Conforme resulta desta disposição legal: “O encerramento de instalações e estabelecimentos ao abrigo do presente decreto não pode ser invocado como fundamento de resolução, denúncia ou outra forma de extinção de contratos de arrendamento não habitacional ou de outras formas contratuais de exploração de imóveis, nem como fundamento de obrigação de desocupação de imóveis em que os mesmos se encontrem instalados.” (sublinhado nosso).
Este artigo transporta-nos para outra complexidade, na medida em que apresenta claramente uma previsão mais ampla. Sem prejuízo da referência expressa ao arrendamento não habitacional, na realidade vai para além daquele tipo contratual e respetivo regime, compreendendo todas as formas contratuais de exploração de imóveis, ainda que não as concretize, e todas as formas de extinção.

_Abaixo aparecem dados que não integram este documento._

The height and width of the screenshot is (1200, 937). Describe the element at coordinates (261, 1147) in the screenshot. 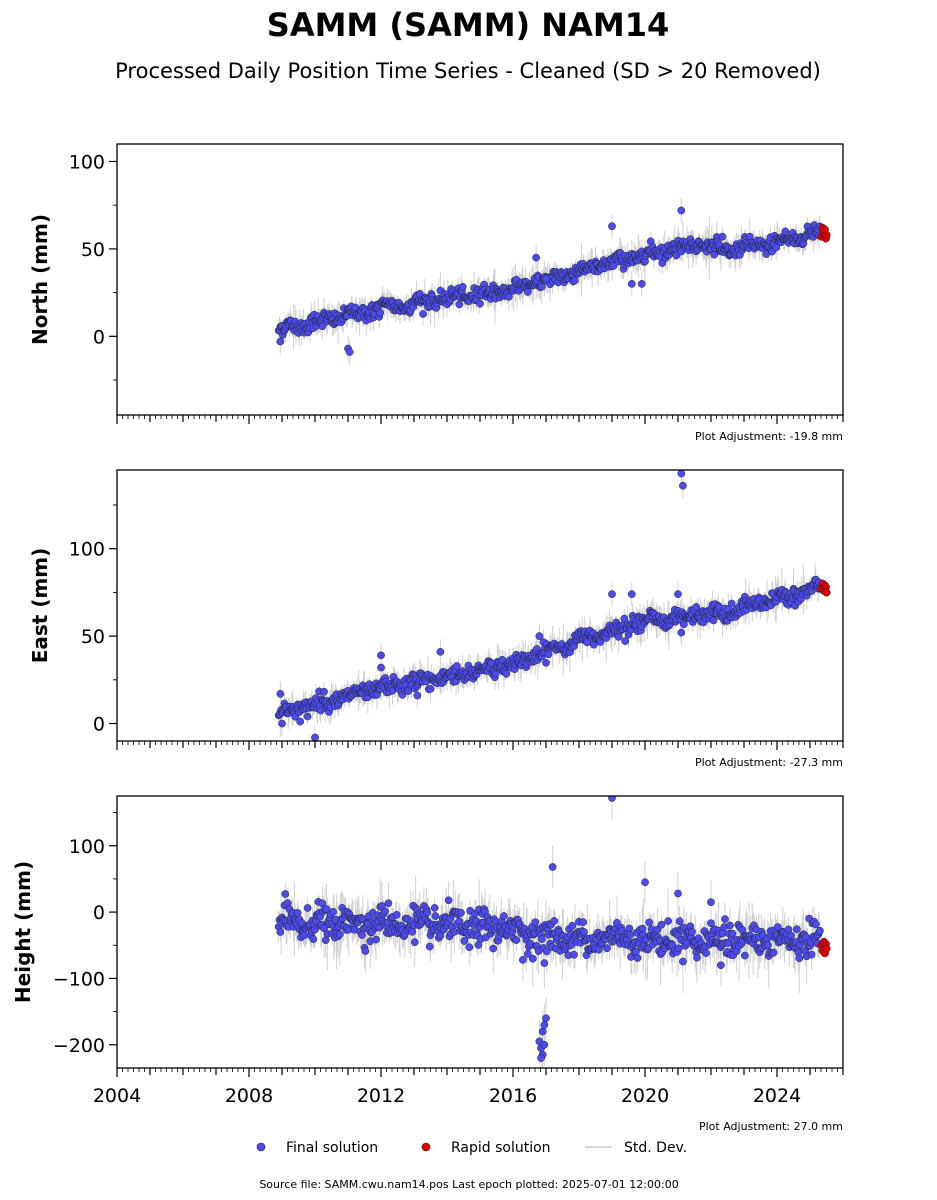

I see `legend-final-marker` at that location.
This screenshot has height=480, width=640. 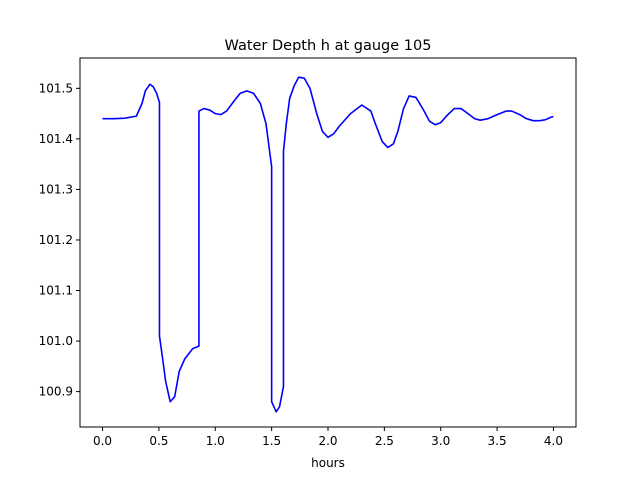 I want to click on y-tick-label: 101.5, so click(x=56, y=88).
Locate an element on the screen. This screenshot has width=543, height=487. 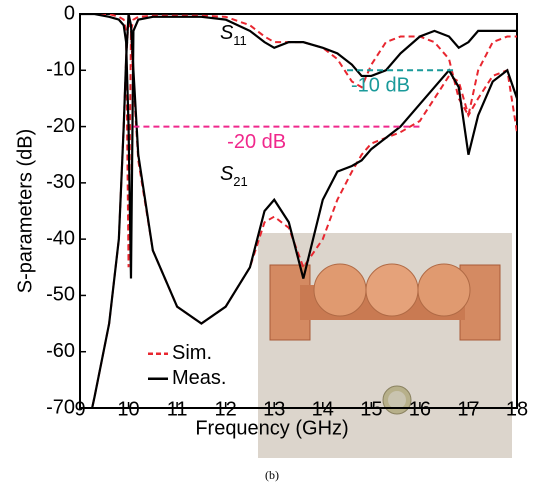
curve-label: S11 is located at coordinates (234, 35).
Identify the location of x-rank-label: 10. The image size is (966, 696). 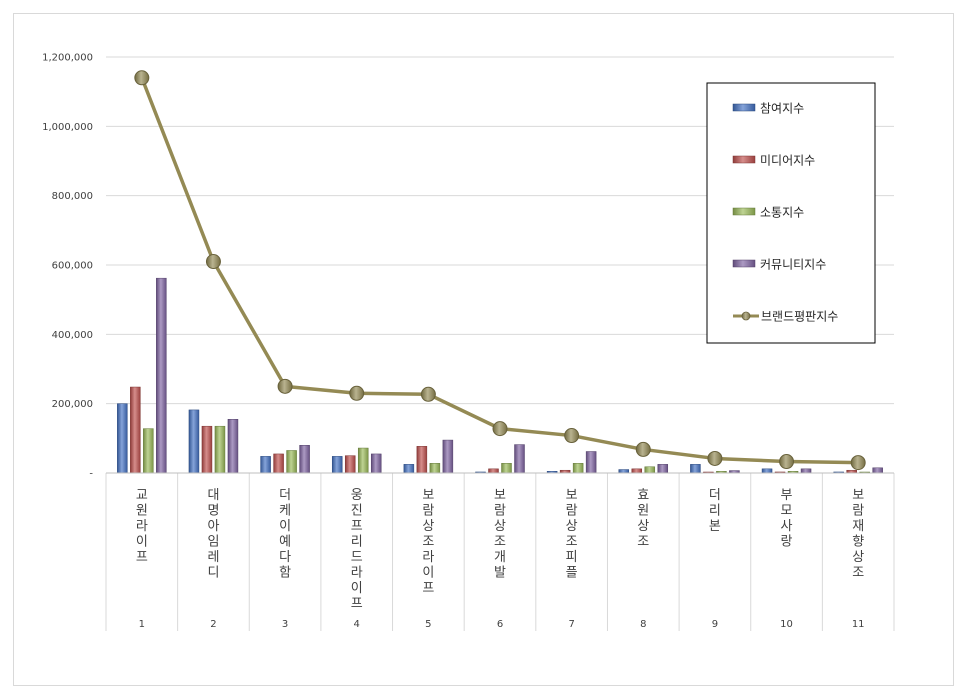
(786, 624).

Assim, e porque o elemento sistemático não deve ser desconsiderado, diríamos que o legislador não só usou o conceito de denúncia de forma imprecisa na alínea a), do art.º 8.º, da Lei n.º 1-A/2020, de 19 de março, como limitou de maneira incompreensível a previsão da norma ao fazer apenas referência a contratos de arrendamento, se tivermos em consideração o alcance do previsto no artigo 10.º supra citado.
Nos dias que correm, a figura “arrendatário” deve libertar-se da sua enraizada conotação, devendo antes ser entendida no sentido de considerar qualquer pessoa, singular ou coletiva, que, independentemente, da base contratual, se encontre no uso e gozo de determinado imóvel, mediante a correspetiva prestação.
Com efeito, não nos parece razoável que o legislador proteja, pura e simplesmente, a manutenção do contrato de arrendamento, ao impedir os efeitos das denúncias, excluindo desse âmbito de protecção outros contratos com objecto semelhante, que hoje vão cada vez mais assumindo posição de destaque na realidade socioeconómica.
Exemplo paradigmático deste tipo de contratos é o contrato de cedência de utilização de loja, o qual entendemos que se deverá considerar incluído na previsão do art.º 10.º, quando se refere “(…) ou de outras formas contratuais de exploração de imóveis (…).”
Destarte, da articulação das duas disposições legais supra citadas, a outra conclusão não se poderá, salvo melhor opinião, chegar que não seja a de que todos os contratos, tipificados ou não, que regulem o uso e gozo de imóvel com fim habitacional ou não habitacional, estarão protegidos pelas medidas que procedem à execução do estado de emergência, pelo que os efeitos, independentemente da forma de cessação, dever-se-ão considerar suspensos.
Com efeito, as medidas tomadas com o intuito de salvaguardar a manutenção de certos vínculos fundamentais para a redução da instabilidade social e económica, só podem ser entendidas e eficazes se forem transversais a todos estes tipos de contratos que, na sua substância (uso de gozo de imóvel), se considerem similares, sob pena de, salvo melhor opinião, tais normas, de índole restrita, violarem o princípio da igualdade, constitucionalmente previsto, por não tratarem questões substancialmente idênticas da mesma forma.